One of the key SS concepts is "hip drive," which I understand to be using the hips to power out of the bottom and through the sticking point in the squat. Recall the picture of Rippetoe on a ladder holding a chain attached to a trainee's ass. My mental image is of a fixed back angle rising out of the hole and through the sticking point, driven by the hips.
(Personally, I have a weak trunk and this leads to pseudo good-morning squats when the weight gets heavy. This seems to be a common consequence of this cue. Nuckols thinks the problem can be solved by stronger quads, cf. https://www.strongerbyscience.com/fixin ... ing-squat/. I'd be happy to discuss this here, but it's not the main point of the thread.)

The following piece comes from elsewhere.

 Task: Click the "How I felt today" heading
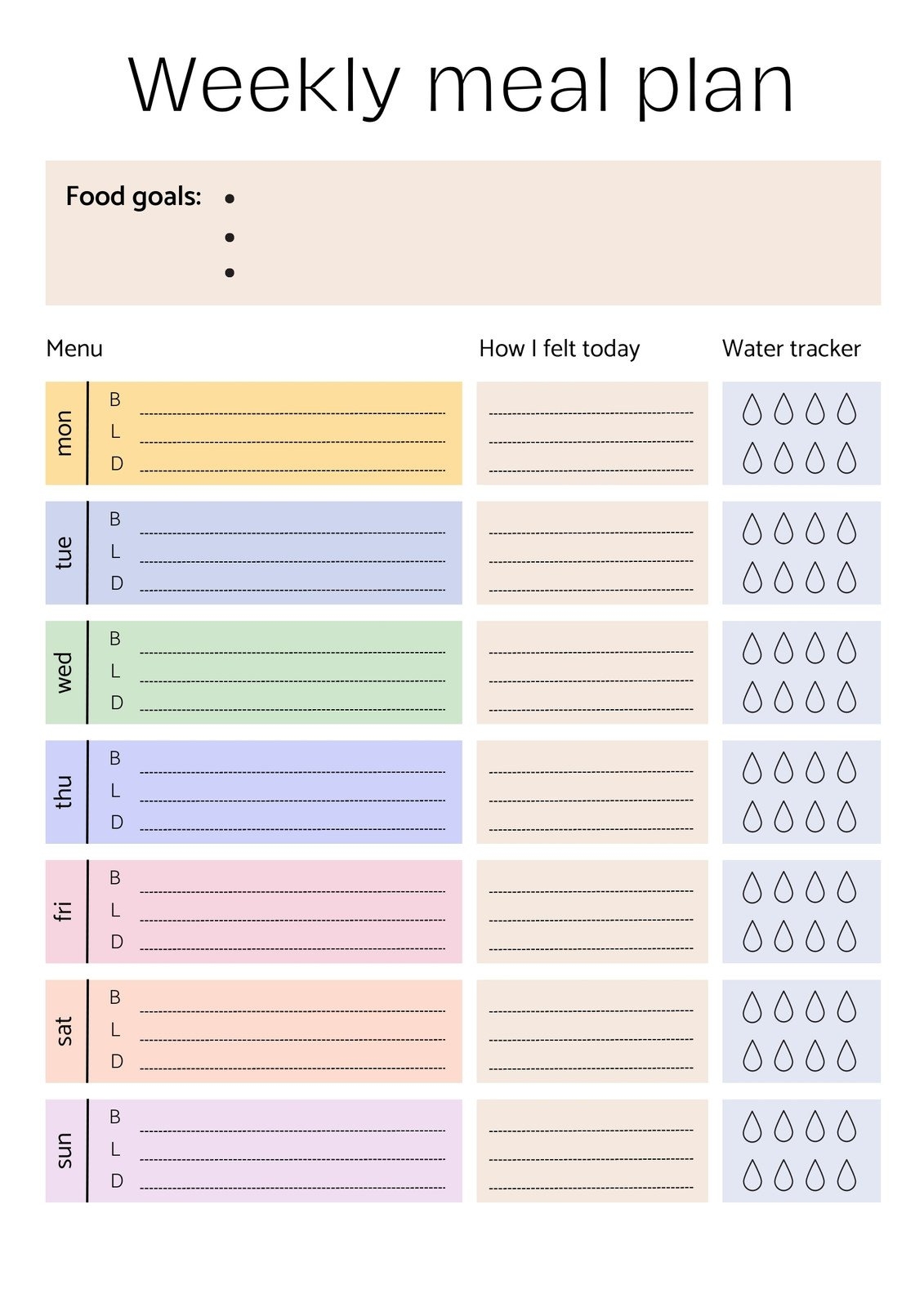pyautogui.click(x=559, y=349)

In short, my understanding is that the SS model has the hips driving up through the sticking point while maintaining torso angle.

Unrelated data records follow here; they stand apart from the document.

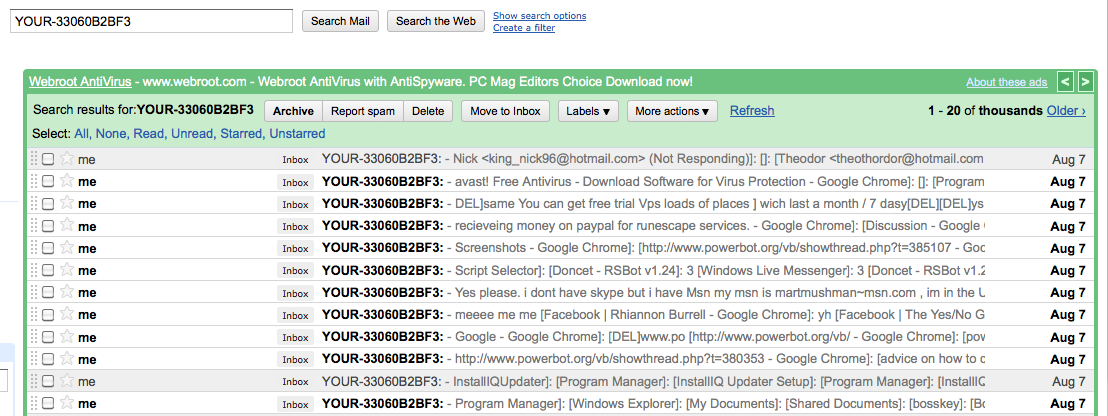Click Show search options link
This screenshot has width=1108, height=416.
[539, 16]
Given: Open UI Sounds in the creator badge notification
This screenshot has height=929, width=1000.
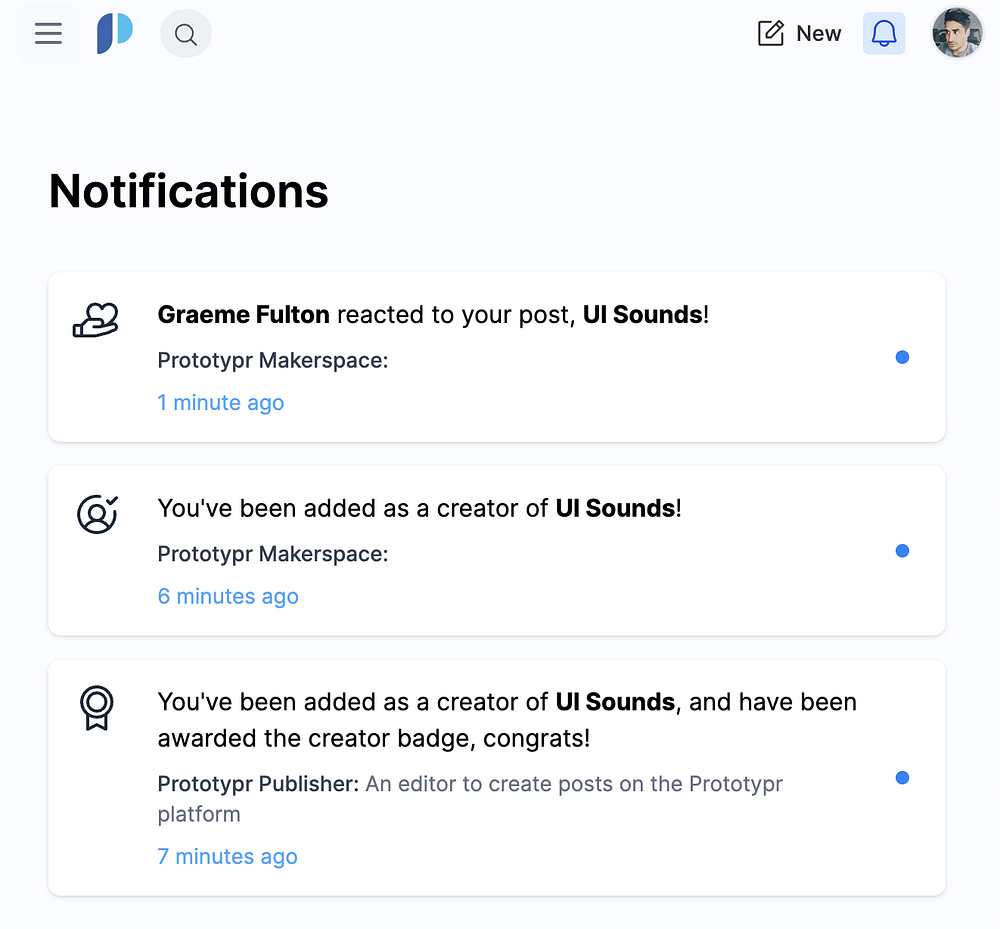Looking at the screenshot, I should tap(615, 702).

Enter Greg Nuckols. See point 3 in this essay and the accompanying videos:
https://www.strongerbyscience.com/the-s ... -about-it/
He presents an interesting case for cuing "hips forward" and "shove the traps into the bar" instead. An SS acolyte shows up in the comments to argue with him, and while the entire exchange is interesting, I would like to extract the following comment:
Two questions. The second is more interesting.Greg Nuckols says
December 2, 2015 at 4:48 pm
“Hips forward isn’t a good solution as it slackens the hamstrings”

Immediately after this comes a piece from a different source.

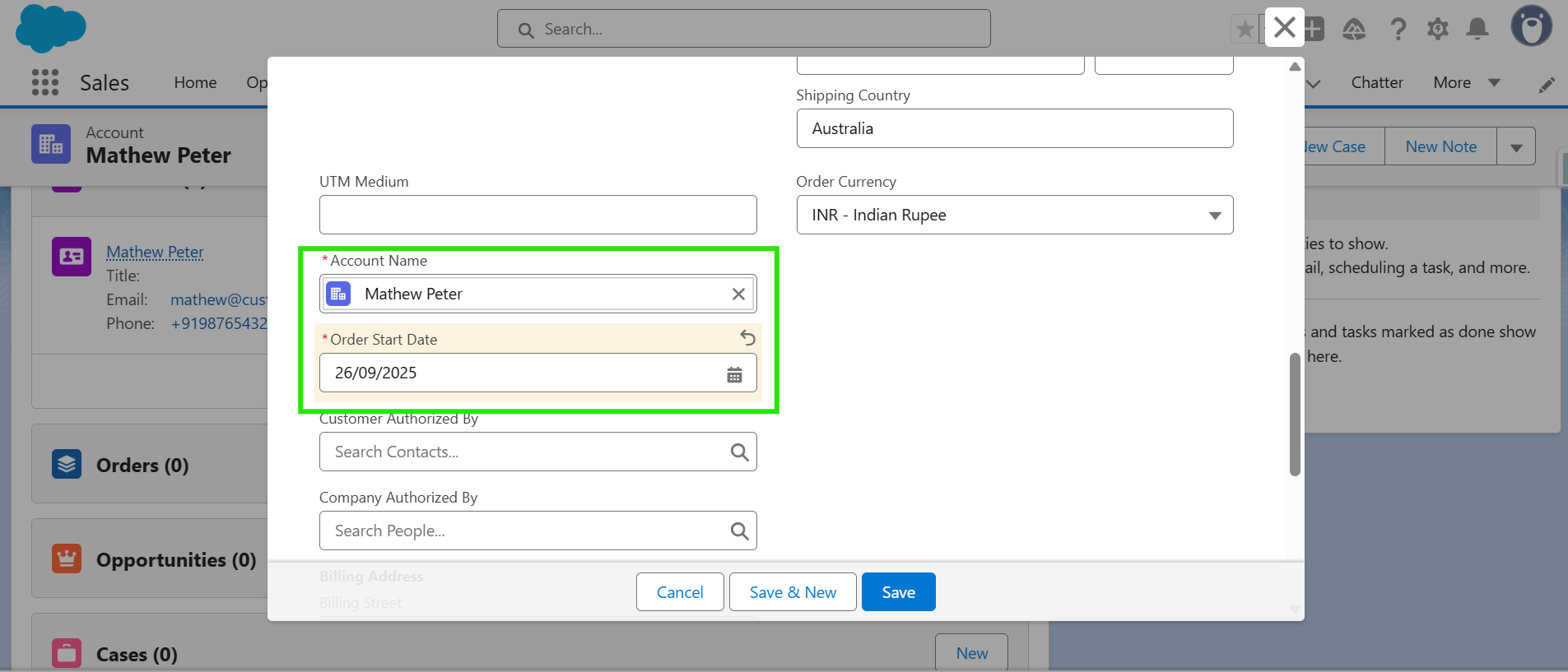Open the Trailhead guidance icon
This screenshot has height=672, width=1568.
pyautogui.click(x=1354, y=30)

That’s not an overly relevant consideration, as the hamstrings hardly change length at all through the squat, due to being a biarticular joint.
“and increases the moment arm acting on the knee joint”
Which is a good thing through that ROM. RME for the knee extensors is lower than it is for the hip extensors through the sticking point, so shifting some of the work back to the quads balances the work between the knee and hip extensors and makes it a more efficient exercise.
1) What do you think of Greg's argument for cuing "hips forward"? (You'll probably want to read the link and the exchange in the comments to understand his position fully, as it relates to the SS cue.)
2) If Greg is right and hamstring tension is only a minor factor in the squat, does this invalidate the usual SS argument for fixing the knees halfway down and preventing "knee slide" in order to better "bounce off the hamstring tension" at the bottom? Obviously letting your knees go haywire is a bad idea, but most people I see squat have their knees travel forward and back continuously and smoothly throughout the movement instead of fixing them partway down (or, God forbid, using a "TUBOW"). Greg's comment would suggest that continual movement is not actually a disadvantage in getting a bounce out of the bottom.
Personally I have never been able to feel any advantage from fixing the knee position on the way down, but then again I'm quite bad at doing it and it seems awkward to me.